Membranes consist of a phospholipid bilayer; attached to or embedded within this bilayer are
thousands of proteins. A phospholipid molecule consists of a phosphate group and two fatty
acids bonded to a three-carbon, glycerol chain. Phospholipids have an unevenly distributed
charge; that is, they have charged (polar) and uncharged (nonpolar) areas. In phospholipids the
phosphate group and glycerol are polar and hydrophilic (“water-loving”), whereas the fatty-acid
chains are nonpolar and hydrophobic (“water-fearing”). Such molecules with two different
affinities are amphipathic, and amphipathic phospholipids have a natural tendency to selfassemble into a double-layered sheet. In this double layer, the hydrophobic tails of lipids form
the core of the membrane, and the hydrophilic phosphate groups line both surfaces. This elegant
assembly is stable, self-repairing, and resists penetration by most hydrophilic molecules.
Membranes also include proteins dispersed throughout the fluid bilayer of lipids. These proteins
are not fixed in position; they move about freely and may be densely packed in some membranes
and sparse in others. Carbohydrate chains (strings of sugar molecules) are often bound to these
proteins and to lipids. These chains serve as distinctive tags that identify particular types of
cells. These elaborate molecular elements form the fluid mosaic model of membrane structure.
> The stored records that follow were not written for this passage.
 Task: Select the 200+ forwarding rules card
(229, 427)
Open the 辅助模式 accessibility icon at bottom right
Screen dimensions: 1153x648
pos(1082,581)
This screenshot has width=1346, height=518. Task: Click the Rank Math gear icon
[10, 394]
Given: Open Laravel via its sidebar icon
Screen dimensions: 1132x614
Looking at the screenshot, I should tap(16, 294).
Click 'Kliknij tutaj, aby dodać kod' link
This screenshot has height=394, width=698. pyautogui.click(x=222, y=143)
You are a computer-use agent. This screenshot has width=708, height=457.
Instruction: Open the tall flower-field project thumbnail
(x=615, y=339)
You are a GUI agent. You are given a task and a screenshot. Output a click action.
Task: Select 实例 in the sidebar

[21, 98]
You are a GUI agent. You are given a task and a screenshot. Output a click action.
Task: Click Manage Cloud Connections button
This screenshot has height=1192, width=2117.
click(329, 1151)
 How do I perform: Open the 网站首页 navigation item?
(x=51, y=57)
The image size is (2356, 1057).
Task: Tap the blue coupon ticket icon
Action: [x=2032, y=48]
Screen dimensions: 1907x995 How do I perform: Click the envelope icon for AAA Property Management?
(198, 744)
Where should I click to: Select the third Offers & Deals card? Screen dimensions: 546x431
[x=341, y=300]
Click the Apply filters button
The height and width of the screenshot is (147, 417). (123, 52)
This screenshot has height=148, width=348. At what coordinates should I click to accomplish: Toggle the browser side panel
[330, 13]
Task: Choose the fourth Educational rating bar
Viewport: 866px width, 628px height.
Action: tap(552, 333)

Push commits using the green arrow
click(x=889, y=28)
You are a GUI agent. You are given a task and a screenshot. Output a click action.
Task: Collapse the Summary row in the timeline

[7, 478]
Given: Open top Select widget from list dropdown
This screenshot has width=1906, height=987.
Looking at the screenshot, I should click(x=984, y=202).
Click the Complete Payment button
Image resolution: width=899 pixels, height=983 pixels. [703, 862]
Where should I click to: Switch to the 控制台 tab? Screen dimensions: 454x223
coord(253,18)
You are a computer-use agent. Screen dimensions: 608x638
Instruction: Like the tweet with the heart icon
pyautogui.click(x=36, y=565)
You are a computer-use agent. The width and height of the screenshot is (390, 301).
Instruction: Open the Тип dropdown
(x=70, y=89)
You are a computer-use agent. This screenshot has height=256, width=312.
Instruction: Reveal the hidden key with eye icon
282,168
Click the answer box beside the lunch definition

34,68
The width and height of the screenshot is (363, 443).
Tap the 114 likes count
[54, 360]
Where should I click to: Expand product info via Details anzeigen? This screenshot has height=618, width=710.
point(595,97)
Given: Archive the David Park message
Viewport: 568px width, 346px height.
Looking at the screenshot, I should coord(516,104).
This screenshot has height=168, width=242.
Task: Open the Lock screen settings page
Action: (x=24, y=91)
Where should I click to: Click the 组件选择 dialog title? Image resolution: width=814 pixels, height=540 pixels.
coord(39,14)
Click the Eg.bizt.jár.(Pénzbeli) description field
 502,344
Membranes are selectively permeable. The proteins embedded in the phospholipid bilayer can
selectively take up or expel molecules that otherwise could not penetrate the membrane. In
doing so, these proteins function as pores, permitting and often facilitating the passage of
specific ions and polar molecules. In addition to forming pores and sites for active transport,
membrane-bound proteins also function as enzymes and receptors that detect signals from the
environment or from other cells.
Cellular Membrane- Image modified from OpenStax Biology.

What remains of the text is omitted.